Americana
Perry Anderson looks at the past and present of American politics at home and abroad, its makers and thinkers, successes and failures in a series of essays of exceptional sweep and command of detail. The edition of the book by Three Essays Collective is enhanced with an additional essay and preface for the Indian reader.
The United States now looms larger – politically, culturally and economically – in India than ever in the past. ‘Americana’ looks at both the evolution of its domestic political system – and the nature of the two parties that divide its spoils – and at the imperial system that the US has constructed since the Second World war, whose power continues to dominate the world.
Since the birth of the nation, impulses of empire have been close to the heart of the United States’ self image. But the relations between the two, and the nature of the respective interests at work in the unfolding of American foreign policy, as the US emerged as the world’s premier economic power, have remained subject to much debate. In a fresh consideration of them, ‘Americana’ charts the entwined historical development of America’s imperial reach and its role as the general guarantor of capital.

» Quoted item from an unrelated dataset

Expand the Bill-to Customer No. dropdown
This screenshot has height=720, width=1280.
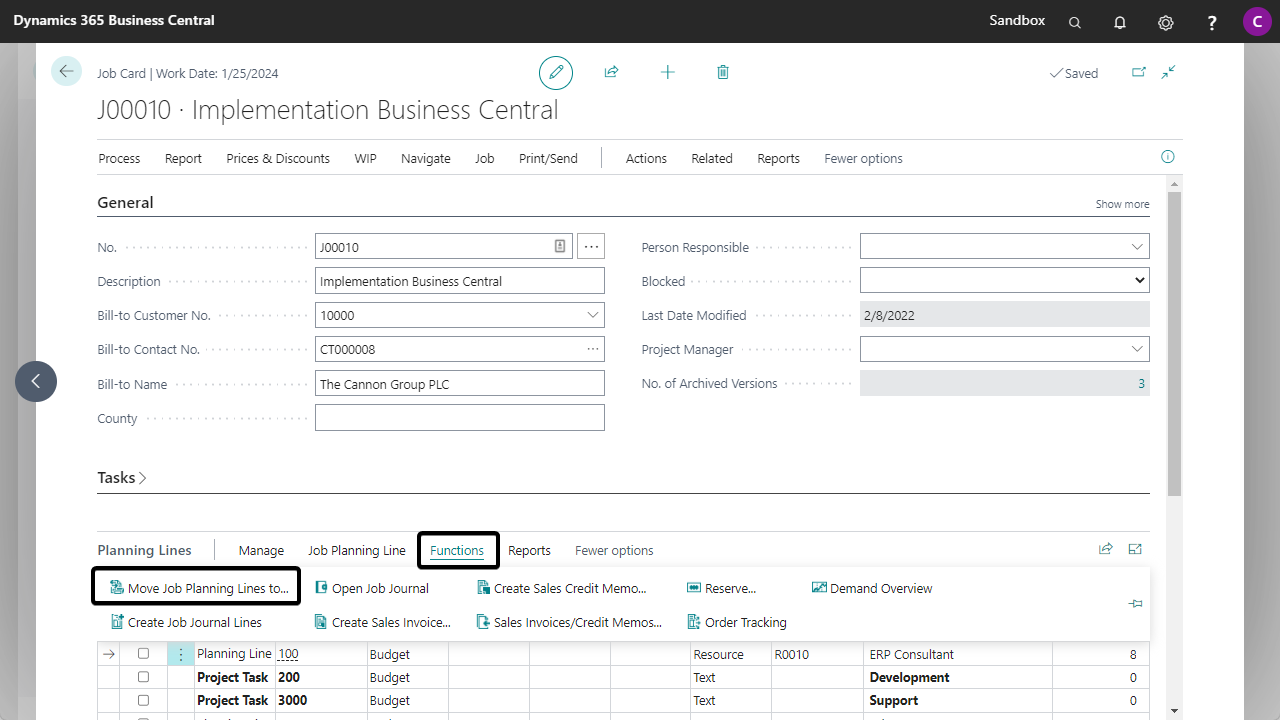point(592,315)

The tensions between these are traced from the closing stages of the Second World War through the Cold War to the War on Terror. Despite the defeat and elimination of the USSR, the planetary structures for warfare and surveillance built by Washington have not contracted but expanded. ‘Americana’ ends with a survey of the repertoire of US grand strategy, as its leading thinkers grapple with the tasks and predicaments of the American imperium today.